TEXT SEGMENT |
-*-*-
Ag Trade: Container Shipping Crisis Drags On – DTN

    Photo: U.S. Grains Council

    At the U.S. Soy Global Trade Exchange and Specialty Grains Conference, held Aug. 25-26, about 300 people attended in person in St. Louis, Missouri, and another 900 joined online from 59 countries. Global demand for U.S. soybeans, demand for Identity Preserved soybeans and specialty grains were featured discussions at the conference.

    In addition, higher shipping costs and continued poor performance for ag container shippers and other related problems were highlighted in various sessions as well.

    In an evening Specialty Soya and Grains Alliance (SSGA) breakout session on Aug. 25, Commissioner Carl Bentzel of the Federal Maritime Commission appeared with SSGA Secretary/Treasurer Darwin Rader, international sales manager for Zeeland Farm Services, and Bryan Paskewicz, account executive for Ray-Mont Logistics, to discuss the challenges facing exporters who ship by container.

    During the session, a summary of the container crisis, going back to its beginning, was presented.

    • First half 2020: Cancelled sailings by ocean carriers due to COVID economy, booking and transit time challenges.
    • July 2020: Start of surge of imports to U.S.; ships return to service; container rates begin steep rise.
    • November/December 2020: Some ocean carriers begin avoiding handling ag exports; ship more empties.
    • First half 2021: U.S. import demand surge continues; import rates climb to record levels.
    • Congestion slows at west coast ports, then moves to railroads and inland container rail terminals; trucking and chassis shortages develop inland.
    • Exporters face challenges getting bookings, access to containers, while ocean carriers continue shipping more empties directly back to Asia for higher return imports; transit times climb.
-*-*-
TASK TO CARRY OUT | According to the article on the container shipping crisis, how many people joined the conference online, and from how many countries?

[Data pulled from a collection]
-*-*-
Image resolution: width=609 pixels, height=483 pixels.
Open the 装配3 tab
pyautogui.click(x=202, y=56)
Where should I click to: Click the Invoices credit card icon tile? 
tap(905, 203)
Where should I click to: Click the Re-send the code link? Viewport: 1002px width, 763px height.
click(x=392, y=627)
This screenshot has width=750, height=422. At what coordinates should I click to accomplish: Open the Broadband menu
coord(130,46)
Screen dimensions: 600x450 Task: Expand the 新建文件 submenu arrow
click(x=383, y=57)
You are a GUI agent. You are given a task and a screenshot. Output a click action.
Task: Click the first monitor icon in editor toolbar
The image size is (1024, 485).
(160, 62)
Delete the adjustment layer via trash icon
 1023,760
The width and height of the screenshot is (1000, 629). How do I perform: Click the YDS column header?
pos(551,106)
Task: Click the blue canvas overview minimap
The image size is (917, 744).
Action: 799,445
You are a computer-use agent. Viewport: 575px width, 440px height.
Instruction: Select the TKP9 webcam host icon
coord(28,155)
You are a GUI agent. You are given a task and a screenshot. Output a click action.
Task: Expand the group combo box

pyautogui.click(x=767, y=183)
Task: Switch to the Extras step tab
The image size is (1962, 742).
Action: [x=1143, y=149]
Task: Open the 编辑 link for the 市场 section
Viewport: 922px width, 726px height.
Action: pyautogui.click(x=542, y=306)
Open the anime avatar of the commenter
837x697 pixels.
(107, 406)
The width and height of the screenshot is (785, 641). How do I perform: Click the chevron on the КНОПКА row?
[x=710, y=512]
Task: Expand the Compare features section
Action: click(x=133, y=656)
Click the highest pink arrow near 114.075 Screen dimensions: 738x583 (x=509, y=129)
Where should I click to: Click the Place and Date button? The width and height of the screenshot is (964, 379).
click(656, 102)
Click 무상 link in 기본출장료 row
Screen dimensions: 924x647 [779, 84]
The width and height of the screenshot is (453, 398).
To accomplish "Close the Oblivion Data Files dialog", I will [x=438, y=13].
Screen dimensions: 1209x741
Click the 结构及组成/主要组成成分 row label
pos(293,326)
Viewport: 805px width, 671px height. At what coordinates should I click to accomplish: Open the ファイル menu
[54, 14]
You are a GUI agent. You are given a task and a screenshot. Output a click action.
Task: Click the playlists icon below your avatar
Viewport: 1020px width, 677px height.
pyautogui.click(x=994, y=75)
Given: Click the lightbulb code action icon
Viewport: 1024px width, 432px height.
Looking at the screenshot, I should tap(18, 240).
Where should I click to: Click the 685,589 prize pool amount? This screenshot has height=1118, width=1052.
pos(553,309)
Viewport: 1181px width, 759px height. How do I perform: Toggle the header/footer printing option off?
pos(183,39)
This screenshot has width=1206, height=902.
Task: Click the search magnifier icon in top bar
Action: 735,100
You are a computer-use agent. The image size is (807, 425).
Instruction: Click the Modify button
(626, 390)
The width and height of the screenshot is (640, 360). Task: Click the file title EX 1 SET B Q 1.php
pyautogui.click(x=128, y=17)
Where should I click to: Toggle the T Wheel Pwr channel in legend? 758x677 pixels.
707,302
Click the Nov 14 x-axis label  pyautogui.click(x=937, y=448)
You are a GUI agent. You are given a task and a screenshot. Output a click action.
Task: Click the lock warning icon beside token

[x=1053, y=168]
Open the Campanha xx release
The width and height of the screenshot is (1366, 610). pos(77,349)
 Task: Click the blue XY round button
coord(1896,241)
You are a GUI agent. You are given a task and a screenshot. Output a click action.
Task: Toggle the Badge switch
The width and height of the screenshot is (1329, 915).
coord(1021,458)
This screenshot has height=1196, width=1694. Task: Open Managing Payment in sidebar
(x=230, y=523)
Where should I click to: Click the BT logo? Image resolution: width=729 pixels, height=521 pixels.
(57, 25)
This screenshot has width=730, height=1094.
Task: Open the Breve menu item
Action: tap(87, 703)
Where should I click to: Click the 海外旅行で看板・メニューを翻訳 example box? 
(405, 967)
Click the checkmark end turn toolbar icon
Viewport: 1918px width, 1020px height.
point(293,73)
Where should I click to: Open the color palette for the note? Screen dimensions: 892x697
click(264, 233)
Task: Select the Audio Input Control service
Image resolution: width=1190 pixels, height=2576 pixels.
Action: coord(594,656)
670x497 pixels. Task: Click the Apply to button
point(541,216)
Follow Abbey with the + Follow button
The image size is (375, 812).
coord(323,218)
-*-*-
COMPLETED EXERCISE | About 900 people joined online from 59 countries.